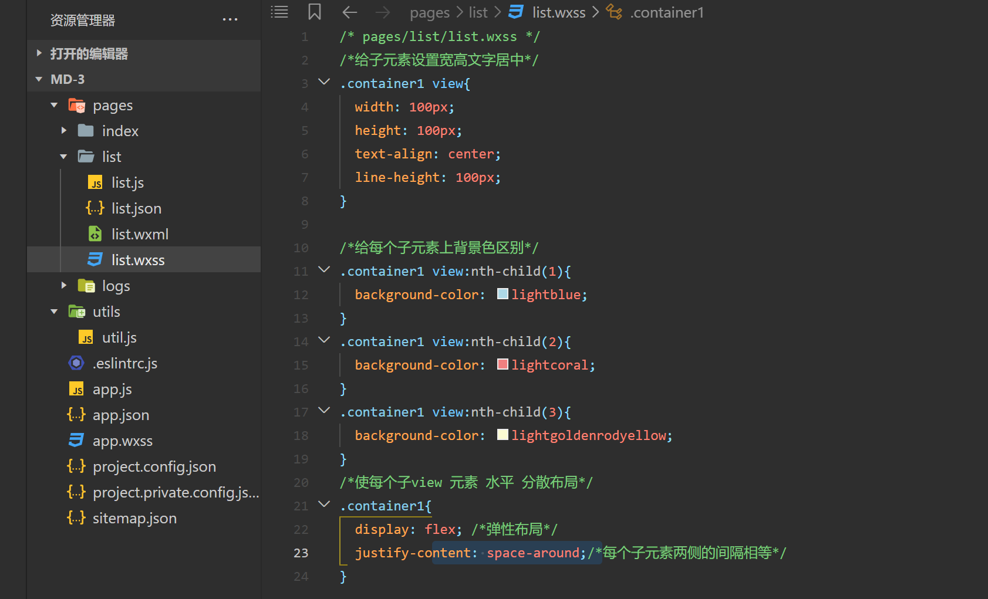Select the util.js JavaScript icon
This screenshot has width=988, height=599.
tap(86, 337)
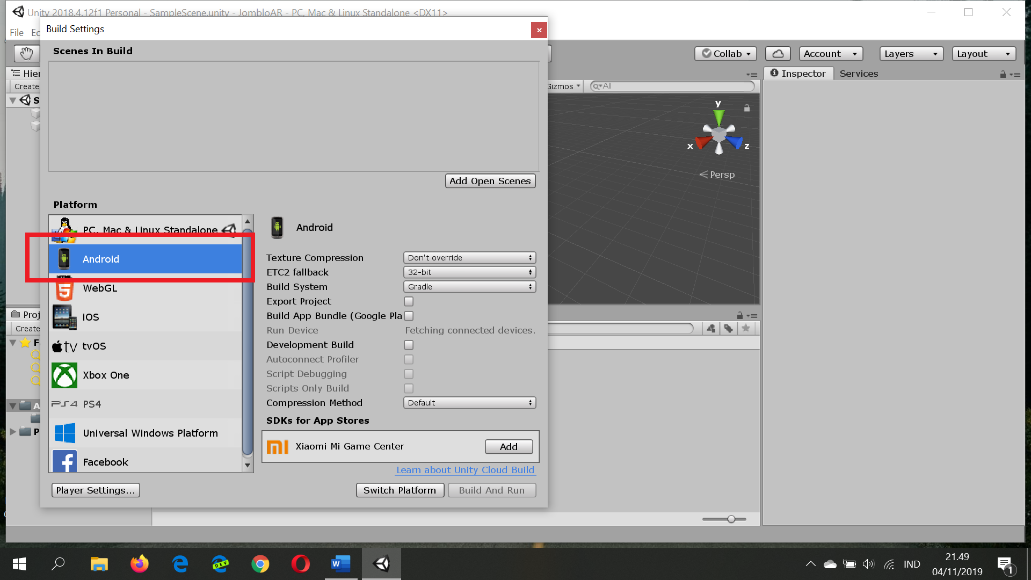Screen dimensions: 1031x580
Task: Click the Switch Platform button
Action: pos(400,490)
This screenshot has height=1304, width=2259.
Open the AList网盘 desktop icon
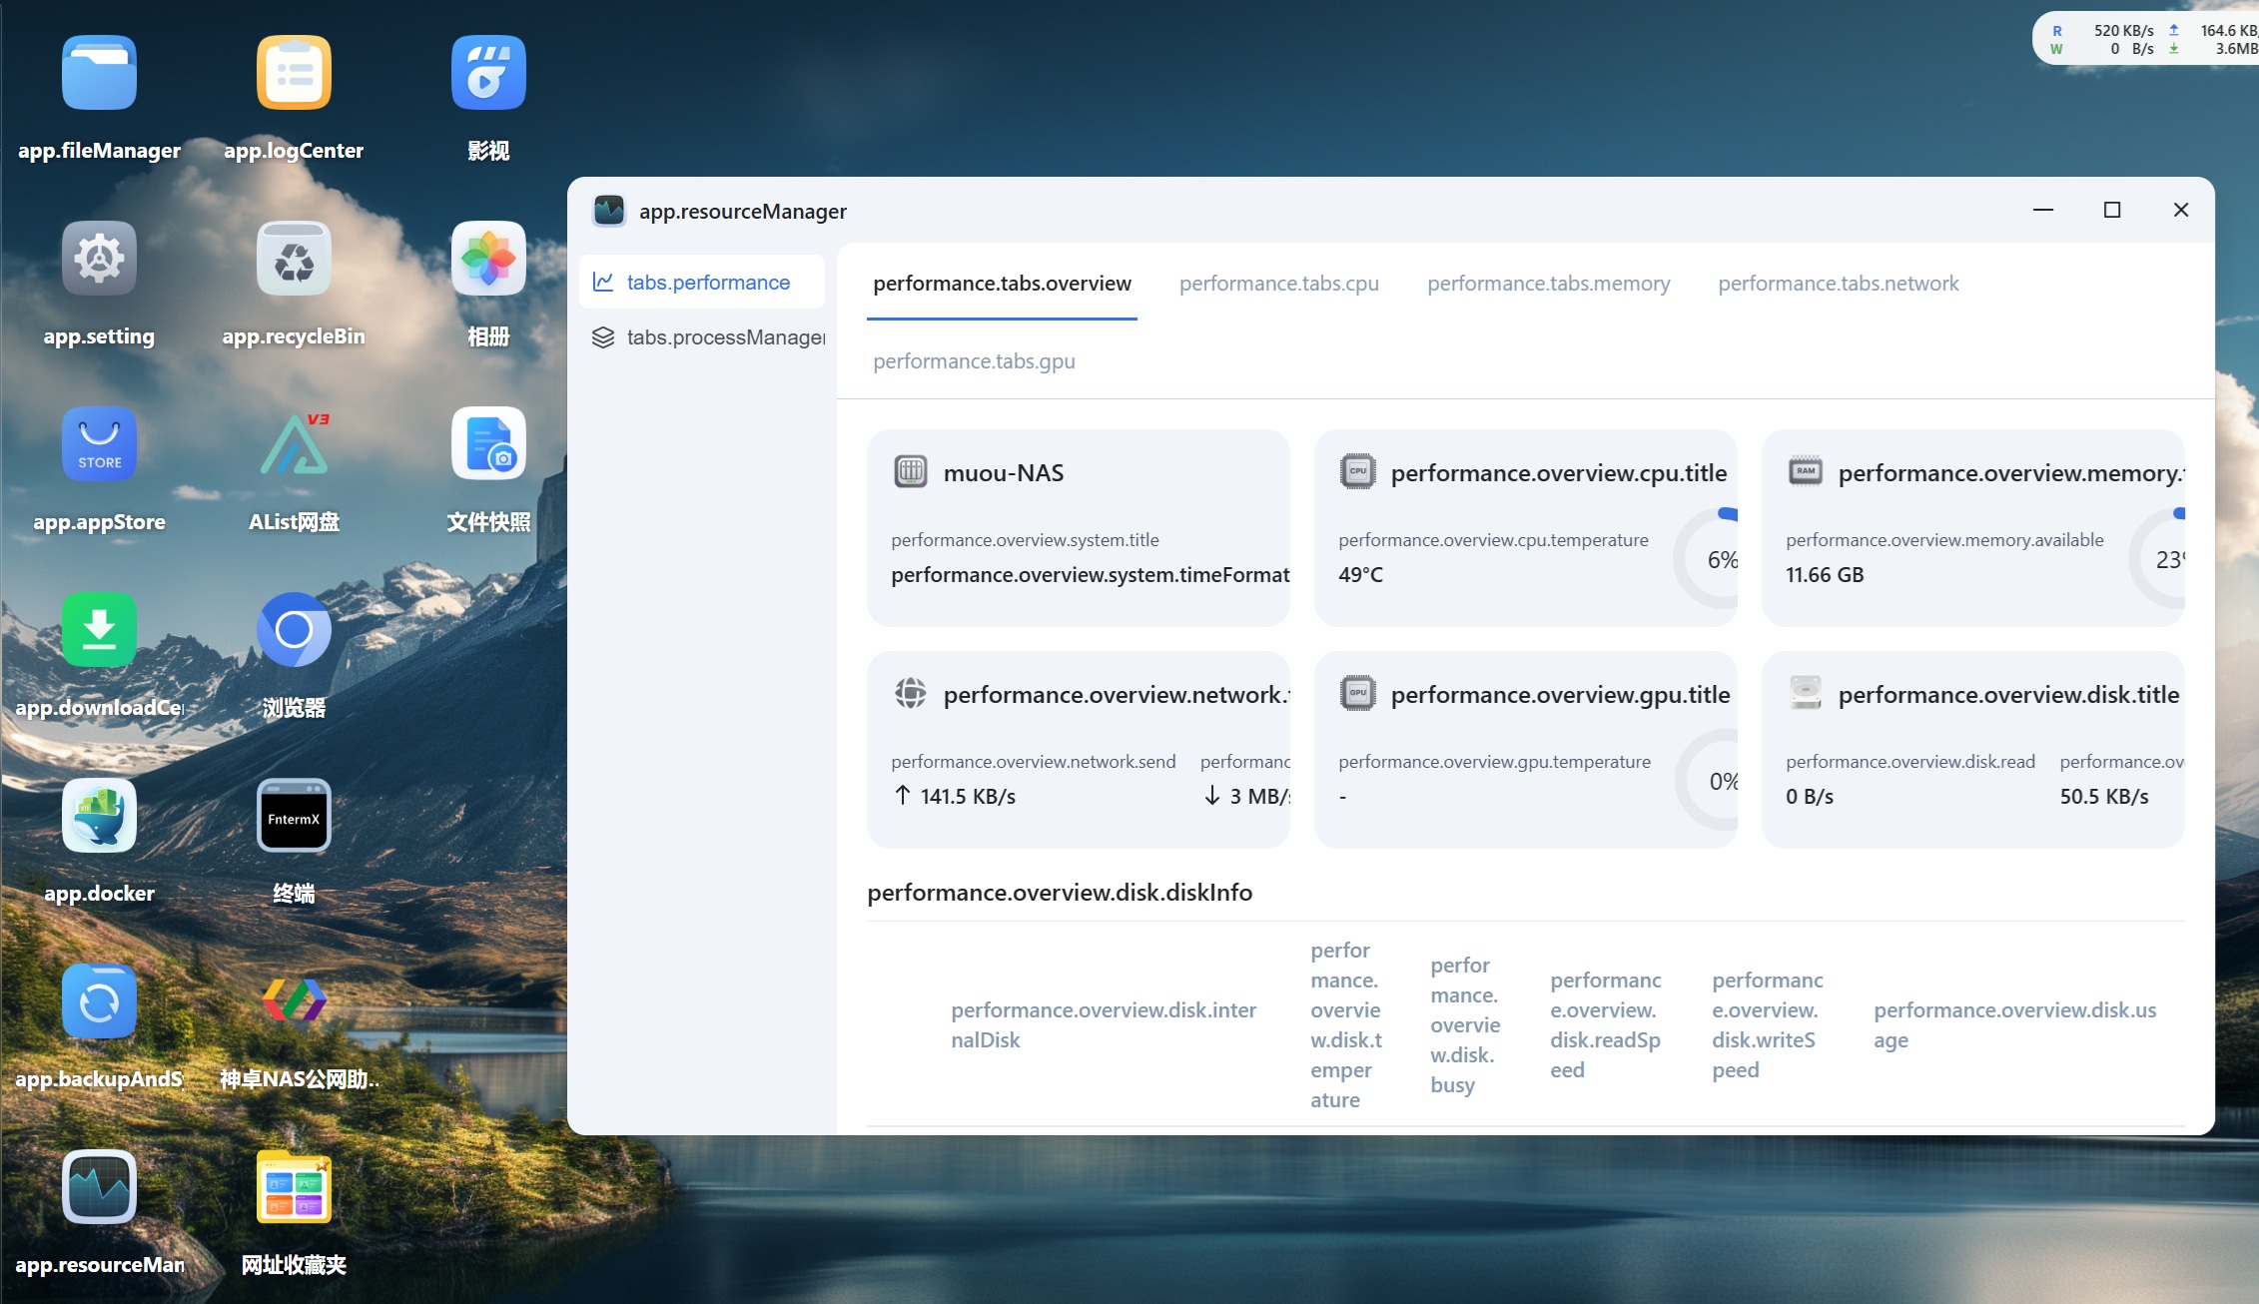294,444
============
◆ **Task instructions**
Please print exactly the lines running from the line with "This screenshot has height=1304, width=2259." through the final line of the material, and nothing more. Keep pictures out.

◆ **Written answer**
This screenshot has height=1304, width=2259.
Open the AList网盘 desktop icon
294,444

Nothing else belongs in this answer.